▶ _GOAL OF THE EXERCISE_: Beginning with the first entry, print all the records exactly.

Records excerpted from a collection:

BEGIN

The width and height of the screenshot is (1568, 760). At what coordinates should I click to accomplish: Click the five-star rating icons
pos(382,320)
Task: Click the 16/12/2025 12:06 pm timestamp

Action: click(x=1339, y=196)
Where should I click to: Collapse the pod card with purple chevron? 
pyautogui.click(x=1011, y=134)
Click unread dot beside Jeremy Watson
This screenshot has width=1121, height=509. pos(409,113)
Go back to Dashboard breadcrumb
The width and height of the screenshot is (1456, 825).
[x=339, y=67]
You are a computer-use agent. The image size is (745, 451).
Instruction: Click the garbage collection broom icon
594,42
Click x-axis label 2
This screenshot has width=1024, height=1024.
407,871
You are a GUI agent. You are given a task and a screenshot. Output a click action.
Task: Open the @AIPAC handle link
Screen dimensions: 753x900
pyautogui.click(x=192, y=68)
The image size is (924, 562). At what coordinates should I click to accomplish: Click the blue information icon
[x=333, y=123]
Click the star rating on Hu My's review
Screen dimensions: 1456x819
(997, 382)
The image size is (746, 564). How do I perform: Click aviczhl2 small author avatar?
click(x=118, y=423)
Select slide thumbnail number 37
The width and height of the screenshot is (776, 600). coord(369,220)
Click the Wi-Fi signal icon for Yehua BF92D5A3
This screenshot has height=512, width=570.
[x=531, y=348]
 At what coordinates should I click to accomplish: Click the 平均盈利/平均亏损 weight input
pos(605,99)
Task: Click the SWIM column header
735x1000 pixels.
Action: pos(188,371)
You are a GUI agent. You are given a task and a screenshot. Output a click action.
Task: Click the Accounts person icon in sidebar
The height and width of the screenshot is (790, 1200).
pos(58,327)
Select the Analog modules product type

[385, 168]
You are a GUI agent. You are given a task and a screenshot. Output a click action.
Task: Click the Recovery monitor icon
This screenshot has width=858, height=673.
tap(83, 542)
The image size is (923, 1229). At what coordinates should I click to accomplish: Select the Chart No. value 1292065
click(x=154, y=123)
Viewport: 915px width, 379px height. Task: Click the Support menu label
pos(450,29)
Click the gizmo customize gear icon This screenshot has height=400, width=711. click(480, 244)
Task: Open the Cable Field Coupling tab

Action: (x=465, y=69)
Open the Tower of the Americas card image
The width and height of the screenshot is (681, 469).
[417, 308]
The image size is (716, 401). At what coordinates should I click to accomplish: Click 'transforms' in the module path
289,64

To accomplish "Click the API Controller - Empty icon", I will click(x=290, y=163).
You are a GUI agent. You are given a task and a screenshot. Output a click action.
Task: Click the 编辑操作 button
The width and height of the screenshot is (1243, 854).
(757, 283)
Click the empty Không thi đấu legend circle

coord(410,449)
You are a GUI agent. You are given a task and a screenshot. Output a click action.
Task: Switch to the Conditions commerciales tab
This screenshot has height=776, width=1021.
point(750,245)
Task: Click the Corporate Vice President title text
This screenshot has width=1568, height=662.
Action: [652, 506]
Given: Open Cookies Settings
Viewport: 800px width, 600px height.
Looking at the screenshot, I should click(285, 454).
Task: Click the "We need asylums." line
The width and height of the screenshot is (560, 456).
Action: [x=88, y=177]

END

▶ _TASK OUTPUT_:
The width and height of the screenshot is (1568, 760). At what coordinates should I click to accomplish: Click the five-star rating icons
pos(382,320)
Task: Click the 16/12/2025 12:06 pm timestamp

Action: click(x=1339, y=196)
Where should I click to: Collapse the pod card with purple chevron? 
pyautogui.click(x=1011, y=134)
Click unread dot beside Jeremy Watson
This screenshot has width=1121, height=509. pos(409,113)
Go back to Dashboard breadcrumb
The width and height of the screenshot is (1456, 825).
[x=339, y=67]
You are a computer-use agent. The image size is (745, 451).
Instruction: Click the garbage collection broom icon
594,42
Click x-axis label 2
This screenshot has width=1024, height=1024.
407,871
You are a GUI agent. You are given a task and a screenshot. Output a click action.
Task: Open the @AIPAC handle link
Screen dimensions: 753x900
pyautogui.click(x=192, y=68)
The image size is (924, 562). At what coordinates should I click to accomplish: Click the blue information icon
[x=333, y=123]
Click the star rating on Hu My's review
Screen dimensions: 1456x819
(997, 382)
The image size is (746, 564). How do I perform: Click aviczhl2 small author avatar?
click(x=118, y=423)
Select slide thumbnail number 37
The width and height of the screenshot is (776, 600). coord(369,220)
Click the Wi-Fi signal icon for Yehua BF92D5A3
This screenshot has height=512, width=570.
[x=531, y=348]
 At what coordinates should I click to accomplish: Click the 平均盈利/平均亏损 weight input
pos(605,99)
Task: Click the SWIM column header
735x1000 pixels.
Action: pos(188,371)
You are a GUI agent. You are given a task and a screenshot. Output a click action.
Task: Click the Accounts person icon in sidebar
The height and width of the screenshot is (790, 1200).
pos(58,327)
Select the Analog modules product type

[385, 168]
You are a GUI agent. You are given a task and a screenshot. Output a click action.
Task: Click the Recovery monitor icon
This screenshot has width=858, height=673.
tap(83, 542)
The image size is (923, 1229). At what coordinates should I click to accomplish: Select the Chart No. value 1292065
click(x=154, y=123)
Viewport: 915px width, 379px height. Task: Click the Support menu label
pos(450,29)
Click the gizmo customize gear icon This screenshot has height=400, width=711. click(480, 244)
Task: Open the Cable Field Coupling tab

Action: (x=465, y=69)
Open the Tower of the Americas card image
The width and height of the screenshot is (681, 469).
[417, 308]
The image size is (716, 401). At what coordinates should I click to accomplish: Click 'transforms' in the module path
289,64

To accomplish "Click the API Controller - Empty icon", I will click(x=290, y=163).
You are a GUI agent. You are given a task and a screenshot. Output a click action.
Task: Click the 编辑操作 button
The width and height of the screenshot is (1243, 854).
(757, 283)
Click the empty Không thi đấu legend circle

coord(410,449)
You are a GUI agent. You are given a task and a screenshot. Output a click action.
Task: Switch to the Conditions commerciales tab
This screenshot has height=776, width=1021.
point(750,245)
Task: Click the Corporate Vice President title text
This screenshot has width=1568, height=662.
Action: [652, 506]
Given: Open Cookies Settings
Viewport: 800px width, 600px height.
Looking at the screenshot, I should click(285, 454).
Task: Click the "We need asylums." line
The width and height of the screenshot is (560, 456).
Action: [x=88, y=177]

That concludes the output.